AKP’nin kurucu kadroları Cumhuriyet’in mağdur ve mazlumları olarak görülüp yıllarca desteklendi. Bunun farkında olan AKP de özellikle Avrupa Birliği’ne giriş süreci kapsamında ciddi reformların kapısını araladı. Bu reformlar esasında AKP’nin kendi ideolojik kodlarına devlet içinde alan açma amacı taşıyordu; fakat başta Kürtler olmak üzere diğer halklar da bundan yararlanabiliyordu. Her şeye rağmen Kürt sorununun çözümünde 2013 yılına kadar ciddi bir ilerleme olmadı. Çünkü Kürt sorunu artık Kürtlerin kendi aralarında Kürtçe konuşabilmesi serbestisi olmaktan çıkmıştı.
İnsanlar farkında değillerdi ama bölgede en şiddetli çatışmalar, en ucu açık tutuklamalar AKP döneminde gerçekleşti. 2009 Nisan ayından itibaren KCK adı altında neredeyse kapısı çalınmadık Kürt kalmadı. Belediye başkanları, öğrenciler, avukatlar, gazeteciler, milletvekilleri vs. herkes bundan nasipleniyordu. Sokak gösterileri yine şiddetle bastırılıyordu, dağlara tonlarca bomba yağdırılıyordu. Kürt sorununda istikrarlı bir politika yoktu, her şey konjonktürel ilerliyordu. AKP istediğinde özgürlükçü takılıyordu, seçimler yaklaştığında milliyetçi refleksini gösteriyordu.
AKP’nin kabul görmesinin esas nedeni ise ekonomik vaatler, kalkınma hamleleriydi. AKP ülke yönetimini, beceriksiz iktidarların bıraktığı en kötü yerden devraldığı için yaptığı en ehemmiyetsiz şey bile hanesine puan olarak yazılıyordu. Öyle ki okullarda tablet bilgisayar dağıtılırken gururla “Bizden önceki yönetimler yapmadı, biz yaptık” dediklerinde bilgisayar teknolojisinin dünyada gelişimi ve Türkiye’ye gelişi kimseyi ilgilendirmiyordu. Sosyal devlet olmanın zorunluluğu olan bazı şeyleri de bir AKP lütfu olarak kibirle sunuyorlardı.
AKP’nin kalkınmadan anladığı şey, ekolojik dengeyi düşünmeden ÇED raporlarını beklemeden devreye soktuğu HES’ler, köprüler ve yollardı. Ekonomiden anladığı şey ise halkın pek de anlamadığı istatistiki rakamlar oyunuydu. Ama birileri zengin oluyordu, servetlerine servet katıyordu. Bugün ABD’de tutuklu bulunan Reza Zarrab gibileri "Cari açığın yüzde 15'ini ben kapattım" diyordu. Yine İran’da idama mahkum edilen Zencani gibileri “Türkiye'de 8.5 milyar dolar rüşvet dağıttım” diyordu.

İstenen görev 1:
Verilen metne göre KCK adı altındaki tutuklamalar hangi tarihten itibaren başladı?
İstenen görev 2:
Verilen metinde "İnsanlar farkında değillerdi" sözlerinin geçtiği yerden başlayın ve "milliyetçi refleksini gösteriyordu." sözlerinden sonra durarak o bölümü harfi harfine aktarın.

Kayıtlı veriler:
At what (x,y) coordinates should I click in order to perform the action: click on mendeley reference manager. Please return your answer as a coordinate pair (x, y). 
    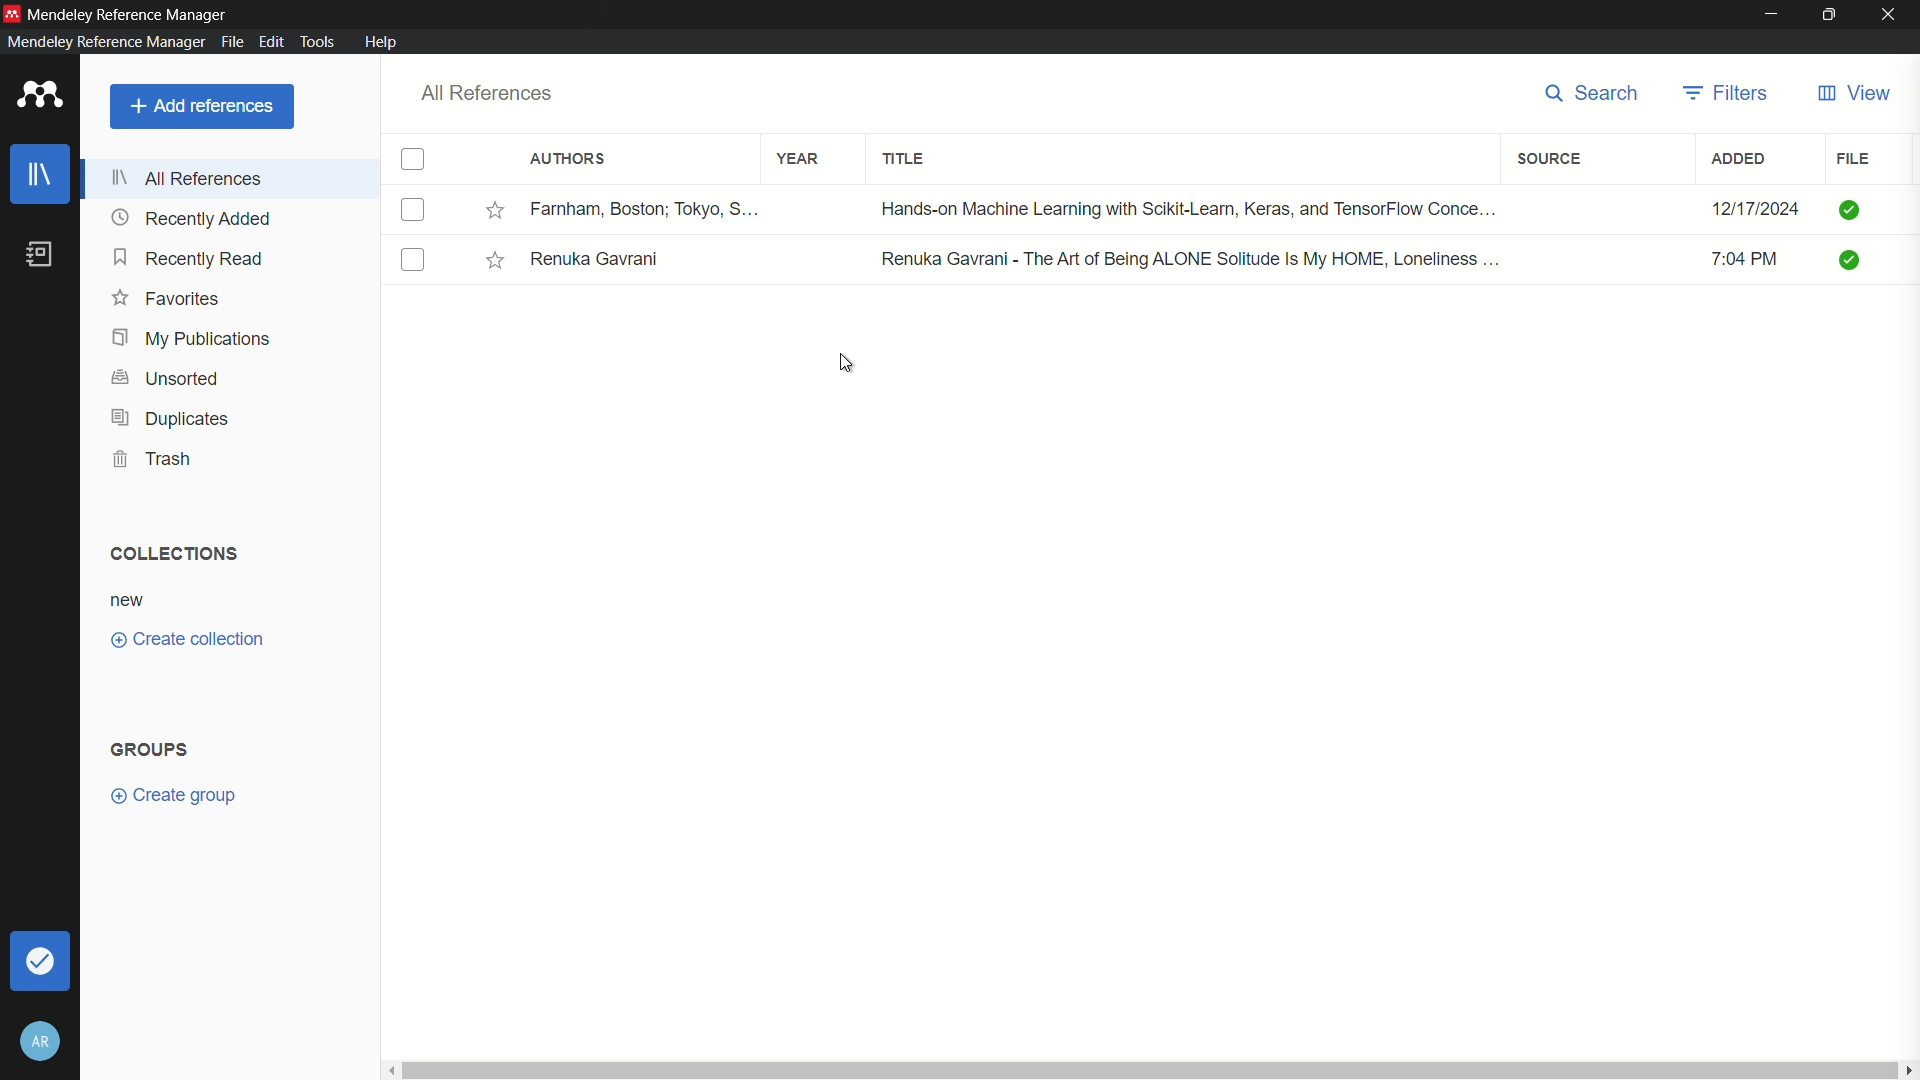
    Looking at the image, I should click on (103, 41).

Tam çıktı 1:
2009 Nisan ayından itibaren.

Tam çıktı 2:
İnsanlar farkında değillerdi ama bölgede en şiddetli çatışmalar, en ucu açık tutuklamalar AKP döneminde gerçekleşti. 2009 Nisan ayından itibaren KCK adı altında neredeyse kapısı çalınmadık Kürt kalmadı. Belediye başkanları, öğrenciler, avukatlar, gazeteciler, milletvekilleri vs. herkes bundan nasipleniyordu. Sokak gösterileri yine şiddetle bastırılıyordu, dağlara tonlarca bomba yağdırılıyordu. Kürt sorununda istikrarlı bir politika yoktu, her şey konjonktürel ilerliyordu. AKP istediğinde özgürlükçü takılıyordu, seçimler yaklaştığında milliyetçi refleksini gösteriyordu.